[Word and element location records]
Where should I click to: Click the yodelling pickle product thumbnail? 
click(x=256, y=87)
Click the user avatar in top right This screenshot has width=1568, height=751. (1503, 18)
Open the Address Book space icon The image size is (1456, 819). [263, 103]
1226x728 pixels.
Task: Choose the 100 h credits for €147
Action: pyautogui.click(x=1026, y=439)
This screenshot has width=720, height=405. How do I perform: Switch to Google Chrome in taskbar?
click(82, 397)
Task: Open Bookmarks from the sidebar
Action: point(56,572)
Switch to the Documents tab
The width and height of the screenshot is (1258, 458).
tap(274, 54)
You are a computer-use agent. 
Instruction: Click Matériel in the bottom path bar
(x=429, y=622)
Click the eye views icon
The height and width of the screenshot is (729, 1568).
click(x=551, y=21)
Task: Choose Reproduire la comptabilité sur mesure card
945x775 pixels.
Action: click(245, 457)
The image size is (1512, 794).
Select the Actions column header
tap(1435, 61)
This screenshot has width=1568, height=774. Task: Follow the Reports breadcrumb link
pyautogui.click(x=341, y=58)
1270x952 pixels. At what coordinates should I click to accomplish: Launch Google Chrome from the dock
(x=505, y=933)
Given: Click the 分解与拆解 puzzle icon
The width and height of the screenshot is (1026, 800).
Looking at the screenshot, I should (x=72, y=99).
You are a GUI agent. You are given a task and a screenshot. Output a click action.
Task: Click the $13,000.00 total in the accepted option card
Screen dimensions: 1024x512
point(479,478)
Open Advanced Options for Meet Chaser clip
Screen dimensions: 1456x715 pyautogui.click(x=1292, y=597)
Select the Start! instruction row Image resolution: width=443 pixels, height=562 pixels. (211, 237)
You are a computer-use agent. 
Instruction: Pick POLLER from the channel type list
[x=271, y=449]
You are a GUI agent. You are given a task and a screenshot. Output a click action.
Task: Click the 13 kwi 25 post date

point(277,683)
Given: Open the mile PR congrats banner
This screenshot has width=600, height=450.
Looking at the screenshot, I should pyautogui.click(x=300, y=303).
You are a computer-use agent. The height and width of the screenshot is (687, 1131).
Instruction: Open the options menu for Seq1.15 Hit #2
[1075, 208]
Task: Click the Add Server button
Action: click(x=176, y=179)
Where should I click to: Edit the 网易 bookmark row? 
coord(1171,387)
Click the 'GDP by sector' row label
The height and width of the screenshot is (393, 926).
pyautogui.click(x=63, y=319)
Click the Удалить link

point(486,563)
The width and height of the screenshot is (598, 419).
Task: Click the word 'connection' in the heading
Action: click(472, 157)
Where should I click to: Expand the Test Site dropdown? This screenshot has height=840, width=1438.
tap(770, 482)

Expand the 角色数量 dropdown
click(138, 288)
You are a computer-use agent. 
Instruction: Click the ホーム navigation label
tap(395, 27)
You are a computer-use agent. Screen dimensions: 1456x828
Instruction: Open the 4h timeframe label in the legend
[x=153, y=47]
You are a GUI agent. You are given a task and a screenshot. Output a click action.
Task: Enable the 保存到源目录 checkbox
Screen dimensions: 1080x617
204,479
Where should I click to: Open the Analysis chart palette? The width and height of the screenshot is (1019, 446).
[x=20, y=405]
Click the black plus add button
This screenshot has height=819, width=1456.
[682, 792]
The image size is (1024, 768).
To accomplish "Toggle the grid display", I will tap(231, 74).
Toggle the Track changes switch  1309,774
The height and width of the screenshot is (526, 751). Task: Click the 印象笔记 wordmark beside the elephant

### [Task prompt]
Put the lines above into a JSON list of strings, one string per line, leaving out blank lines.

### [Completed task]
[
  "Where should I click to: Click the yodelling pickle product thumbnail? ",
  "click(x=256, y=87)",
  "Click the user avatar in top right This screenshot has width=1568, height=751. (1503, 18)",
  "Open the Address Book space icon The image size is (1456, 819). [263, 103]",
  "1226x728 pixels.",
  "Task: Choose the 100 h credits for €147",
  "Action: pyautogui.click(x=1026, y=439)",
  "This screenshot has width=720, height=405. How do I perform: Switch to Google Chrome in taskbar?",
  "click(82, 397)",
  "Task: Open Bookmarks from the sidebar",
  "Action: point(56,572)",
  "Switch to the Documents tab",
  "The width and height of the screenshot is (1258, 458).",
  "tap(274, 54)",
  "You are a computer-use agent. ",
  "Instruction: Click Matériel in the bottom path bar",
  "(x=429, y=622)",
  "Click the eye views icon",
  "The height and width of the screenshot is (729, 1568).",
  "click(x=551, y=21)",
  "Task: Choose Reproduire la comptabilité sur mesure card",
  "945x775 pixels.",
  "Action: click(245, 457)",
  "The image size is (1512, 794).",
  "Select the Actions column header",
  "tap(1435, 61)",
  "This screenshot has width=1568, height=774. Task: Follow the Reports breadcrumb link",
  "pyautogui.click(x=341, y=58)",
  "1270x952 pixels. At what coordinates should I click to accomplish: Launch Google Chrome from the dock",
  "(x=505, y=933)",
  "Given: Click the 分解与拆解 puzzle icon",
  "The width and height of the screenshot is (1026, 800).",
  "Looking at the screenshot, I should (x=72, y=99).",
  "You are a GUI agent. You are given a task and a screenshot. Output a click action.",
  "Task: Click the $13,000.00 total in the accepted option card",
  "Screen dimensions: 1024x512",
  "point(479,478)",
  "Open Advanced Options for Meet Chaser clip",
  "Screen dimensions: 1456x715 pyautogui.click(x=1292, y=597)",
  "Select the Start! instruction row Image resolution: width=443 pixels, height=562 pixels. (211, 237)",
  "You are a computer-use agent. ",
  "Instruction: Pick POLLER from the channel type list",
  "[x=271, y=449]",
  "You are a GUI agent. You are given a task and a screenshot. Output a click action.",
  "Task: Click the 13 kwi 25 post date",
  "point(277,683)",
  "Given: Open the mile PR congrats banner",
  "This screenshot has width=600, height=450.",
  "Looking at the screenshot, I should pyautogui.click(x=300, y=303).",
  "You are a computer-use agent. The height and width of the screenshot is (687, 1131).",
  "Instruction: Open the options menu for Seq1.15 Hit #2",
  "[1075, 208]",
  "Task: Click the Add Server button",
  "Action: click(x=176, y=179)",
  "Where should I click to: Edit the 网易 bookmark row? ",
  "coord(1171,387)",
  "Click the 'GDP by sector' row label",
  "The height and width of the screenshot is (393, 926).",
  "pyautogui.click(x=63, y=319)",
  "Click the Удалить link",
  "point(486,563)",
  "The width and height of the screenshot is (598, 419).",
  "Task: Click the word 'connection' in the heading",
  "Action: click(472, 157)",
  "Where should I click to: Expand the Test Site dropdown? This screenshot has height=840, width=1438.",
  "tap(770, 482)",
  "Expand the 角色数量 dropdown",
  "click(138, 288)",
  "You are a computer-use agent. ",
  "Instruction: Click the ホーム navigation label",
  "tap(395, 27)",
  "You are a computer-use agent. Screen dimensions: 1456x828",
  "Instruction: Open the 4h timeframe label in the legend",
  "[x=153, y=47]",
  "You are a GUI agent. You are given a task and a screenshot. Output a click action.",
  "Task: Enable the 保存到源目录 checkbox",
  "Screen dimensions: 1080x617",
  "204,479",
  "Where should I click to: Open the Analysis chart palette? The width and height of the screenshot is (1019, 446).",
  "[x=20, y=405]",
  "Click the black plus add button",
  "This screenshot has height=819, width=1456.",
  "[682, 792]",
  "The image size is (1024, 768).",
  "To accomplish \"Toggle the grid display\", I will tap(231, 74).",
  "Toggle the Track changes switch  1309,774",
  "The height and width of the screenshot is (526, 751). Task: Click the 印象笔记 wordmark beside the elephant"
]